Die Mädchen und Jungen des Martin-Luther-Kindergartens in Markkleeberg haben die stolze Summe von 1171,88 Euro gesammelt. Mit diesem Geld unterstützen sie die Behandlung von Inayattulah im Leipziger Diakonissenkrankenhaus. Der elfjährige afghanische Junge litt unter einer großen Knochenzyste, die sich in den letzten Jahren in seinem Unterschenkel gebildet hatte. Mit ihr war in seiner Heimat ein normales Leben unmöglich.

Diakonissenkrankenhaus versorgt Kinder aus Kriegsgebieten

Seit fast 25 Jahren setzt sich das Diakonissenkrankenhaus Leipzig für die kostenlose medizinische Versorgung von Kindern aus Kriegs- und Krisengebieten ein, die von der Initiative „Friedensdorf International“ organisiert wird. Mit Hilfe dieser Initiative kam Inayattulah im Frühjahr dieses Jahres nach Deutschland, wo er seitdem gemeinsam mit anderen Kindern und Jugendlichen in Berlin untergebracht ist. Von dort reist er regelmäßig zur Behandlung ins Leipziger Krankenhaus. Vor etwa einem halben Jahr wurde seine Zyste entfernt und eine vorübergehende Auffüllplastik eingesetzt. In der letzten Woche weilte der kleine Patient wieder in Leipzig. Dr. Ulf Kilian, Leitender Oberarzt der Klinik für Unfallchirurgie und Orthopädie, entfernte die Plastik und verpflanzte Knochengewebe. Nach dem Eingriff durfte sich der afghanische Junge noch ein paar Tage auf der Station erholen.

Operation verläuft reibungslos

„Die Operation verlief reibungslos – wenn alles gut heilt, wird Inayatullah wieder über zwei gesunde Beine verfügen, die ihn in seiner Heimat hoffentlich gut durch sein Leben tragen werden“, erläuterte Ulf Kilian unmittelbar nach dem Eingriff. „Im Namen des Hauses möchte ich mich ganz herzlich bei allen bedanken, die innerhalb des Kindergartens so großzügig für den guten Zweck gespendet haben.“ Für Inayatullah neigt sich die Behandlungszeit in Deutschland allmählich dem Ende entgegen. Ein paar Wochen wird er noch im Berliner Friedensdorf zu Gast sein und von dort voraussichtlich im Februar 2019 die Heimreise nach Afghanistan antreten.

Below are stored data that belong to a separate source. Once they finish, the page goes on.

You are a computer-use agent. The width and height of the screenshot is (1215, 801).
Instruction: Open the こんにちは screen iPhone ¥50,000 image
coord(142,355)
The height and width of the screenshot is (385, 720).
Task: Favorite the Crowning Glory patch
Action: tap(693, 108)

Besuch klappt diesmal leider nicht

Die Spendensumme stammt aus dem Erlös eines Adventsmarktes, der im vergangenen Jahr vom Martin-Luther-Kindergarten durchgeführt wurde, sowie aus der Kollekte des letztjährigen Heiligabend-Gottesdienstes der Martin- Luther-Kirchgemeinde Markkleeberg-West, die auch Trägerin der integrativen Kindertagesstätte ist. Im letzten Jahr haben die kleinen Markkleeberger knapp 1000 Euro für Antonio gesammelt. Der siebenjährige Junge aus Angola wurde aufgrund seiner angeborenen Klumpfüße in Leipzig behandelt. Viel Trubel kam damals im Krankenzimmer auf, als eine neunköpfige Gruppe aus Markkleeberg mit Bus und Bahn anreiste, um den Patienten kurz vor dem Abschluss seiner Therapie persönlich zu besuchen. „Es hat mich positiv überrascht, wie interessiert, einfühlsam und zugleich offenherzig die Kinder den Kontakt zum Patienten gesucht haben“, freute sich Oberarzt Dr. Wesseler. „In diesem Jahr hat es zeitlich mit einem Besuch leider nicht geklappt“, bedauert Alexander Friebel, Referent für Unternehmenskommunikation im Diakonissenkrankenhaus.

Seit 1994 unterstützt das Haus die gemeinnützige Initiative „Friedensdorf International“, die jährlich mehreren Hundert kranken oder verletzten Kindern aus Kriegs- und Krisengebieten eine medizinische Versorgung zukommen lässt. Bis heute wurden 47 kleine Patienten in Leipzig behandelt.